Le webdocumentaire évolue en même temps qu’Internet, avec l’arrivée des forums de discussion, l’évolution du langage HTML et de la technologie Flash, qui permet d’ajouter des animations et des objets interactifs. À partir de 2008, les projets sortent à vitesse grand V… Parmi les plus connus, Voyage au bout du charbon diffusé sur le site du Monde et Gaza-sderot sur celui d’Arte.

http://www.lemonde.fr/asie-pacifique/visuel/2008/11/17/voyage-au-bout-du-charbon_1118477_3216.html

http://gaza-sderot.arte.tv/fr/

 

Un nouveau genre vient d’être lancé… Exit le spectateur passif devant son écran, l’internaute devient actif et doit, comme dans un jeu, mener l’enquête ! C’est ce que constate Louis Villers, co-fondateur du site webdocu.fr : « Le webdocumentaire s’inspire souvent de la narration des jeux vidéos. C’était déjà le cas dans Prison Valley, mais ça l’est encore plus dans Manipulations, une enquête sur l’affaire Clearstream ».

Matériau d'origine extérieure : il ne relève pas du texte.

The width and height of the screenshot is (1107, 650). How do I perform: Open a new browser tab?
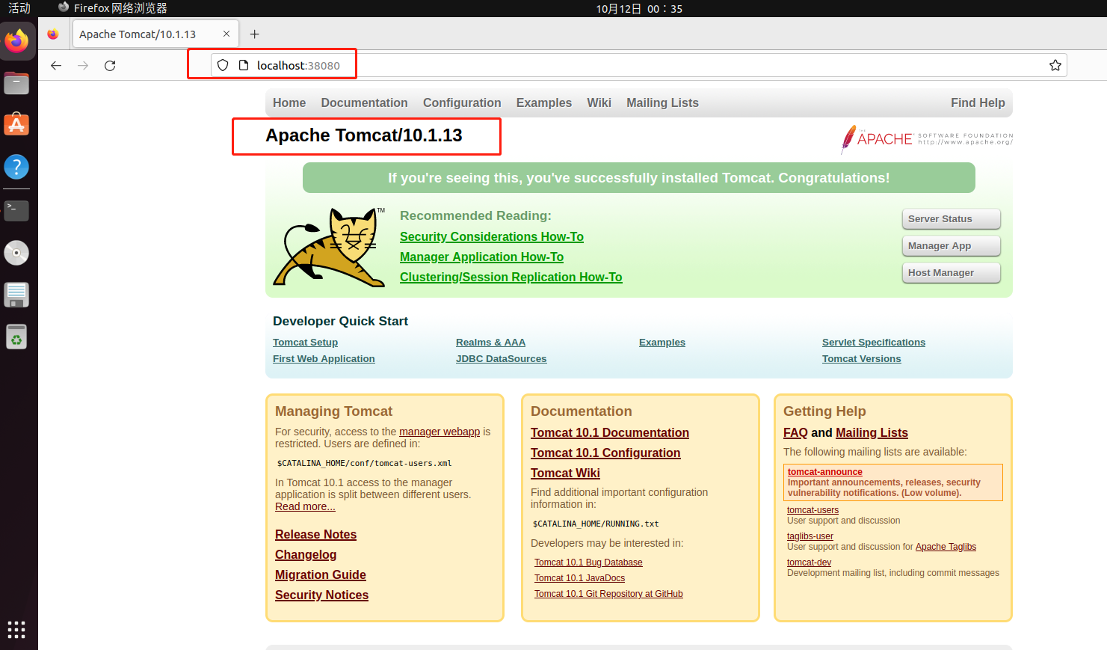pos(254,33)
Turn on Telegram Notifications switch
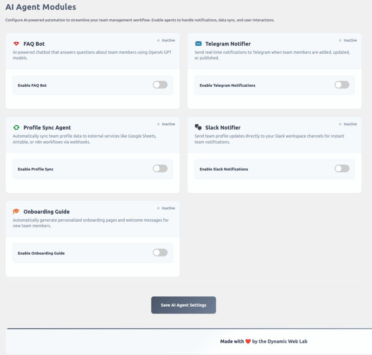The width and height of the screenshot is (372, 355). [x=341, y=85]
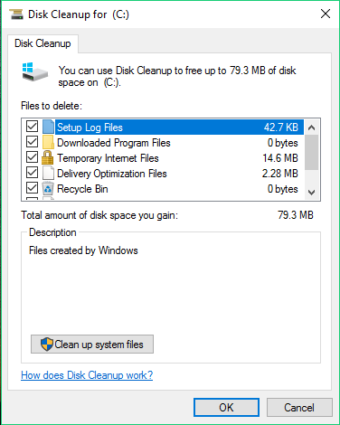Click the Disk Cleanup title bar icon
The image size is (340, 425).
tap(16, 14)
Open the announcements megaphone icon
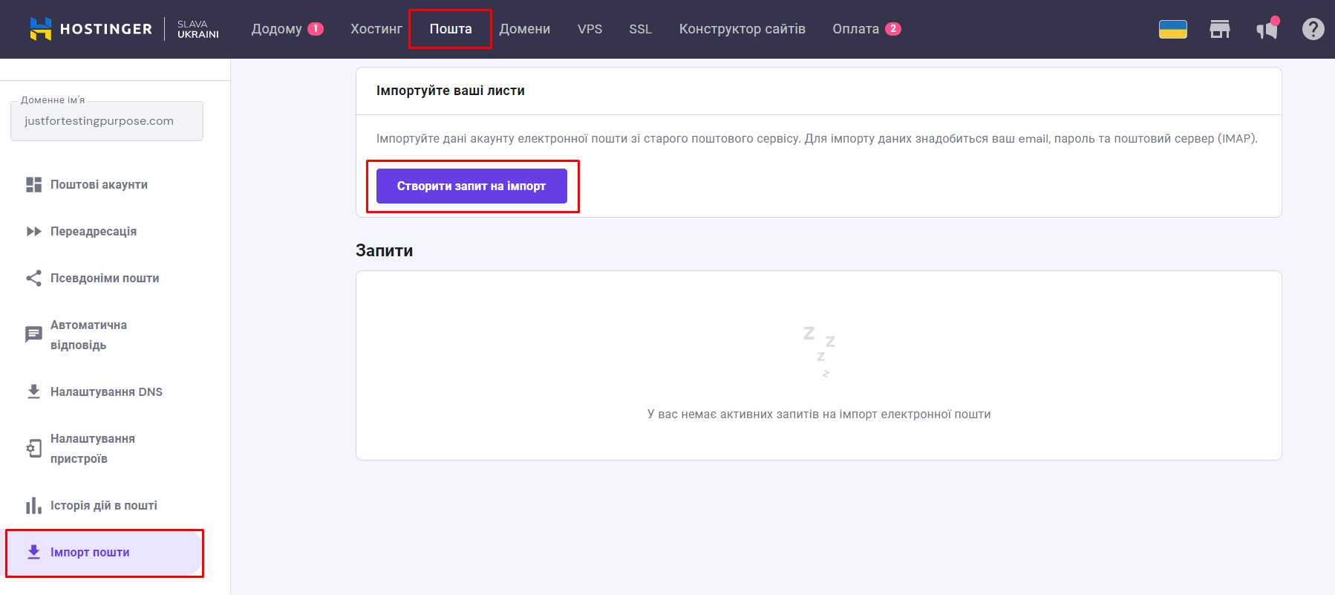 point(1267,29)
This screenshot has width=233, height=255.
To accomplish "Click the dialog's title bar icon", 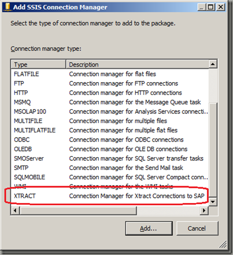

http://prisonvalley.arte.tv/?lang=fr

http://www.francetv.fr/manipulations/

 

Antonin Lhôte, journaliste « projets nouveaux medias » nous éclaire sur Prison  Valley : « C’est une référence éditoriale qui a bénéficié d’un gros budget. Il a été proposé de mettre en relation les personnages de l’histoire avec les internautes. Il peut être vu de façon linéaire mais aussi différemment : il y a des fiches de personnages et d’informations, des liens…».

 

Le phénomène révolutionne les médias. En 2011, Télérama définit en ces termes Manipulations « Entre le jeu de rôle et le webdocumentaire. Un projet extrêmement ambitieux initié par Upian. L’originalité du dispositif ? L’internaute est ici invité à se transformer en enquêteur et à suivre ses propres pistes. Totalement délinéarisée, l’expérience peut être conduite de multiples façons ».

 

Les journalistes de Franceculture.fr s’interrogent quant à eux sur un nouveau webdoc, initié par le Monde.fr sur les primaires socialistes : « Depuis quelques années, le jeu vidéo est sorti de son cadre purement ludique pour devenir sérieux. Après avoir été utilisé à des fins pédagogiques, pour enseigner et former, ce sont aujourd’hui les médias qui s’en emparent. Pour la première fois en France, le journal Le Monde lance ce nouveau support d’information, le « newsgame », sur son site internet ».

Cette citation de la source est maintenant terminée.